At Tuesday’s meeting, Mayor Stephen Buxbaum also said he would send a short letter to Sen. Patty Murray that urges her to co-sponsor the Prevention of Antibiotics Resistance Act, known as PARA.
Several citizens had addressed the council the previous week to solicit support for a resolution similar to the one passed by Seattle in 2014.
TJ Johnson, a local food activist and former council member, said the resolution is consistent with portions of the city’s comprehensive plan that call for promoting health and wellness.
“It’s a step toward protecting the public health of our community,” Johnson said at the Feb. 3 meeting.
Victoria Leistman, an Olympia-based field organizer for Food and Water Watch, said the nonprofit organization’s next goal is to persuade Thurston County to adopt a similar resolution. Organizers are hoping that Sen. Murray will co-sponsor PARA in 2016 and ultimately approve a nationwide ban on nontherapeutic uses of antibiotics in livestock.

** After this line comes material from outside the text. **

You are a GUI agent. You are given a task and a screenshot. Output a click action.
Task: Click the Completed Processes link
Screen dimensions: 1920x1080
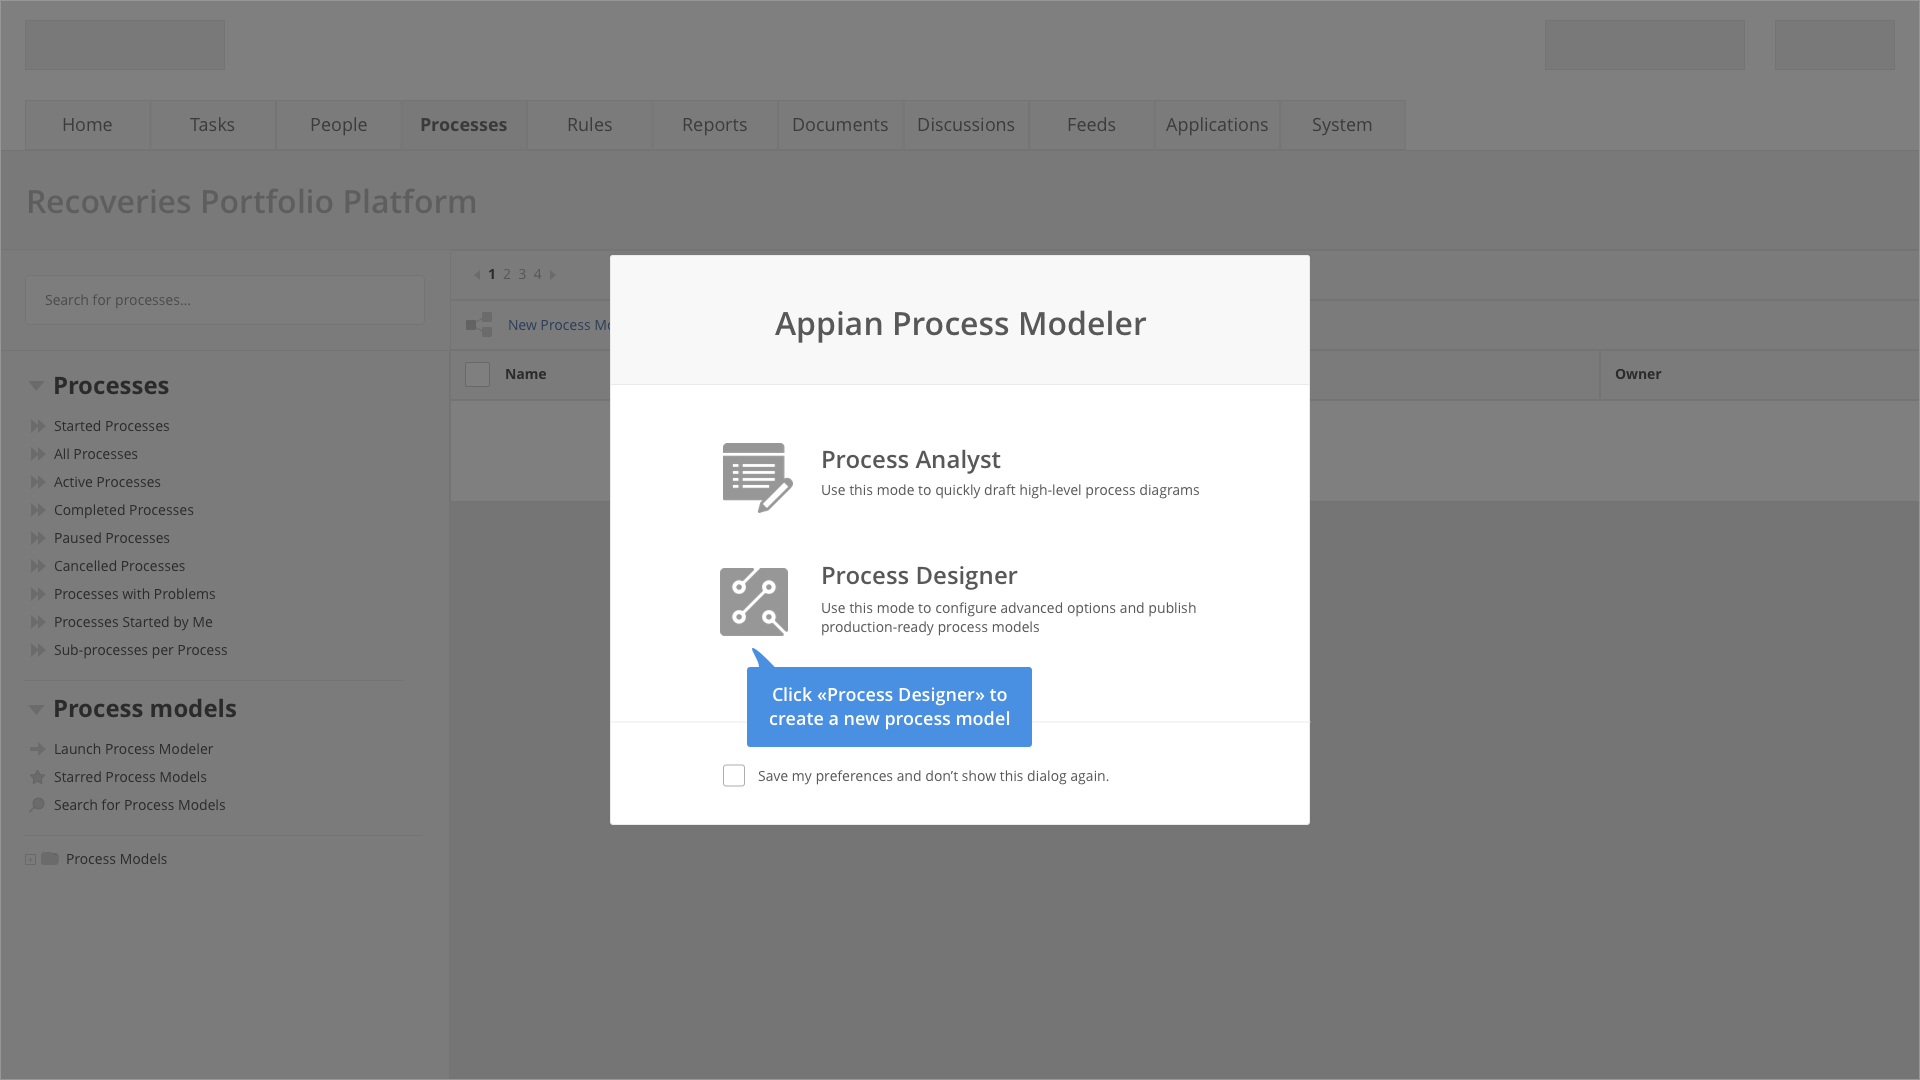pos(124,510)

“Washington is really a focus for this campaign because Sen. Murray has so much clout as to where the federal legislation stands,” Leistman told The Olympian, noting the concurrent push for a statewide ban.
Olympia is the 51st city in the country and second city in the state to pass a resolution supporting the ban, Leistman said.
“We’re really thrilled to see that the Olympia City Council has taken action on this issue,” she said. “This is an issue that is affecting public health everywhere.”